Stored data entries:
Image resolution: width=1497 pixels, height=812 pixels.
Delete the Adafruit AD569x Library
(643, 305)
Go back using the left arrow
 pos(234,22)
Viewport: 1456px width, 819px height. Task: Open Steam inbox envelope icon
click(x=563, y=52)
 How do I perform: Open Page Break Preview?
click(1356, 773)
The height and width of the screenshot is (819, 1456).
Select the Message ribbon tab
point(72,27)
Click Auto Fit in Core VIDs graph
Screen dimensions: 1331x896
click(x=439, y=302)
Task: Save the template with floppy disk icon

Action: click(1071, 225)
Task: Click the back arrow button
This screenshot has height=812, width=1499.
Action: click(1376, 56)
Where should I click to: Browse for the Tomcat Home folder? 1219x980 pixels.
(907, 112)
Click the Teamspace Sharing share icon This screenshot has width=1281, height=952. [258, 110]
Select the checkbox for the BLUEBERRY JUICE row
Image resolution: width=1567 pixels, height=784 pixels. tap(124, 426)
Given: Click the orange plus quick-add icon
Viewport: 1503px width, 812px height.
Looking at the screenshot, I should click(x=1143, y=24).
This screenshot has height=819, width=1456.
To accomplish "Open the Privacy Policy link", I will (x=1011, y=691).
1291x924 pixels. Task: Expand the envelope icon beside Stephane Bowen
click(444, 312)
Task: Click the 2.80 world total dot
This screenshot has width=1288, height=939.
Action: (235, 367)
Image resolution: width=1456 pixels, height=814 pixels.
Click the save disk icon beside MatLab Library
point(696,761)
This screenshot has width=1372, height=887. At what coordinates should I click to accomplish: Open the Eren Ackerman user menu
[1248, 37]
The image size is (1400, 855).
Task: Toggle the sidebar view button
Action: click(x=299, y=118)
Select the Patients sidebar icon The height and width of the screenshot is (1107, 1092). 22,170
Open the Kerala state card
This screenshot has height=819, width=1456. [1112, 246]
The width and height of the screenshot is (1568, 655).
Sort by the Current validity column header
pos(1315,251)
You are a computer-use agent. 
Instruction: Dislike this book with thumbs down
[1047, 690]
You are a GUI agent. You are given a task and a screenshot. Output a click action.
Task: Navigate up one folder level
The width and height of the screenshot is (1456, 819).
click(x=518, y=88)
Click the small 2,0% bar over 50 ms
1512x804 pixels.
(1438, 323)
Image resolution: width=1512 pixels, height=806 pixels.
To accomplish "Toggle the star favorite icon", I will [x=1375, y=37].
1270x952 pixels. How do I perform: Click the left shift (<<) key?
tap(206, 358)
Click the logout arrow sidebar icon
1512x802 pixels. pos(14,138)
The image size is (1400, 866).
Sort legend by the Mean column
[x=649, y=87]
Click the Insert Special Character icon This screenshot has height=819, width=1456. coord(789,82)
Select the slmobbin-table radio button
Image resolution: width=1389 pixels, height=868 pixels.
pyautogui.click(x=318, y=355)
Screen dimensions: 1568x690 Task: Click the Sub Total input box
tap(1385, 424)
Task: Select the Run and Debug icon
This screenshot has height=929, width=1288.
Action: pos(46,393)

Work request: A complete, exact transcription of the data above is the required answer.

Completed task:
Image resolution: width=1497 pixels, height=812 pixels.
Delete the Adafruit AD569x Library
(643, 305)
Go back using the left arrow
 pos(234,22)
Viewport: 1456px width, 819px height. Task: Open Steam inbox envelope icon
click(x=563, y=52)
 How do I perform: Open Page Break Preview?
click(1356, 773)
The height and width of the screenshot is (819, 1456).
Select the Message ribbon tab
point(72,27)
Click Auto Fit in Core VIDs graph
Screen dimensions: 1331x896
click(x=439, y=302)
Task: Save the template with floppy disk icon

Action: click(1071, 225)
Task: Click the back arrow button
This screenshot has height=812, width=1499.
Action: click(1376, 56)
Where should I click to: Browse for the Tomcat Home folder? 1219x980 pixels.
(907, 112)
Click the Teamspace Sharing share icon This screenshot has width=1281, height=952. [258, 110]
Select the checkbox for the BLUEBERRY JUICE row
Image resolution: width=1567 pixels, height=784 pixels. tap(124, 426)
Given: Click the orange plus quick-add icon
Viewport: 1503px width, 812px height.
Looking at the screenshot, I should click(x=1143, y=24).
This screenshot has height=819, width=1456.
To accomplish "Open the Privacy Policy link", I will (x=1011, y=691).
1291x924 pixels. Task: Expand the envelope icon beside Stephane Bowen
click(444, 312)
Task: Click the 2.80 world total dot
This screenshot has width=1288, height=939.
Action: (235, 367)
Image resolution: width=1456 pixels, height=814 pixels.
Click the save disk icon beside MatLab Library
point(696,761)
This screenshot has width=1372, height=887. At what coordinates should I click to accomplish: Open the Eren Ackerman user menu
[1248, 37]
The image size is (1400, 855).
Task: Toggle the sidebar view button
Action: click(x=299, y=118)
Select the Patients sidebar icon The height and width of the screenshot is (1107, 1092). 22,170
Open the Kerala state card
This screenshot has height=819, width=1456. [1112, 246]
The width and height of the screenshot is (1568, 655).
Sort by the Current validity column header
pos(1315,251)
You are a computer-use agent. 
Instruction: Dislike this book with thumbs down
[1047, 690]
You are a GUI agent. You are given a task and a screenshot. Output a click action.
Task: Navigate up one folder level
The width and height of the screenshot is (1456, 819).
click(x=518, y=88)
Click the small 2,0% bar over 50 ms
1512x804 pixels.
(1438, 323)
Image resolution: width=1512 pixels, height=806 pixels.
To accomplish "Toggle the star favorite icon", I will [x=1375, y=37].
1270x952 pixels. How do I perform: Click the left shift (<<) key?
tap(206, 358)
Click the logout arrow sidebar icon
1512x802 pixels. pos(14,138)
The image size is (1400, 866).
Sort legend by the Mean column
[x=649, y=87]
Click the Insert Special Character icon This screenshot has height=819, width=1456. coord(789,82)
Select the slmobbin-table radio button
Image resolution: width=1389 pixels, height=868 pixels.
pyautogui.click(x=318, y=355)
Screen dimensions: 1568x690 Task: Click the Sub Total input box
tap(1385, 424)
Task: Select the Run and Debug icon
This screenshot has height=929, width=1288.
Action: pos(46,393)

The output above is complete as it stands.